S. cerevisiae produces a small molecule that affects R. etli growth.
To determine how S. cerevisiae affects the growth of R. etli pA-/pD- (Fig. 4a), we evaluated the inhibitory activity of methanol extracts of S. cerevisiae culture supernatants. Interestingly, we found that the methanol extract inhibited R. etli pA-/pD- growth but had no activity against wild-type R. etli (Fig. 4b). We investigated the chemical constituents of the S. cerevisiae culture supernatants. As a result, a new sophoroside with bacteriostatic activity, named Sc2A, was isolated (Fig. 4c). The structure of Sc2A was elucidated by a combination of extensive spectroscopic analyses, including 2D NMR and HR-MS.
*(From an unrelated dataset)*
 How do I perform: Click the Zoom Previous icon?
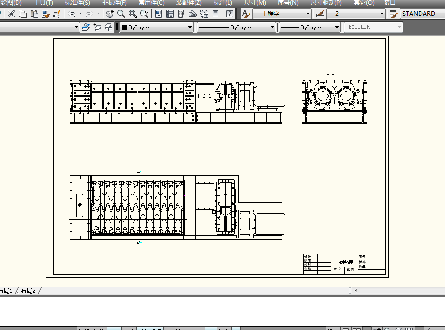coord(145,14)
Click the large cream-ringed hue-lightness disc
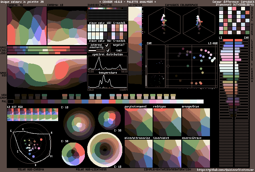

Sc2A was isolated as a crystalline powder with a positive optical rotation ([α]D25 +13.7°, c0.58, H2O). The molecular formula of Sc2A was determined to be C30H50O24 from its positive-mode FAB data (m/z 794.26 [M + H]+), which was consistent with the 13C NMR data. RMN1H (CD3OD, 400 MHz) data for Sc2A: δ 5.1 d (J = 3.6 Hz), 4.4 d (J = 8 Hz), 4.23 dd (J = 9, 4.8 Hz), 3.79 t (J = 10.8, 14.4 Hz), 3.73 m, 3.67 m, 3.639 m, 3.63 dd (J = 8, 9.2 Hz), 3.53 dd (J = 5.6, 5.2 Hz), 3.36 dd (J = 3.6, 4 Hz), 3.31 dd (J = 8, 8 Hz), 3.10 dd (J = 8, 7.6 Hz), 2.77 dd (J = 4.4, 6.8 Hz), 2.61 m, 2.46 m, 2.33 m, 2.12 m. RMN13C-DEPT (CD3OD, 400 MHz) data for Sc2A: δ 181.2 (C), 175.9 (C), 98.1(CH), 93.8 (CH), 78.05 (CH), 78.02 (CH), 76.30 (CH), 74.92 (CH), 73.80 (CH), 73.11 (CH), 71.78 (CH), 71.72 (CH), 64.37 (CH2), 62.87 (CH2),62.72 (CH2), 57.24 (CH), 30.70 (CH2), 26.19 (CH2), 28.21 (CH2).
The IR spectrum of Sc2A displayed characteristic absorptions of 3416.34 cm-1 (O-H), 1642.10 (C = O), 1405.44 (C-OH), 1242.93 (C-O-C), 1040.36 (C-H), and 598.48 (O-C-O).
Sc2A induces the expression of genes involved in symbiosis.
Expression from the nifH and fixA promoters was studied in R. etli monocultures and cocultures with yeast by monitoring GUS activity in living cells. Cells were grown on solid PY-D medium for 1 day, and monitoring of GUS expression showed that the nifH promoter was strongly induced when R. etli was grown with yeast in liquid medium and on solid medium (Fig. 5).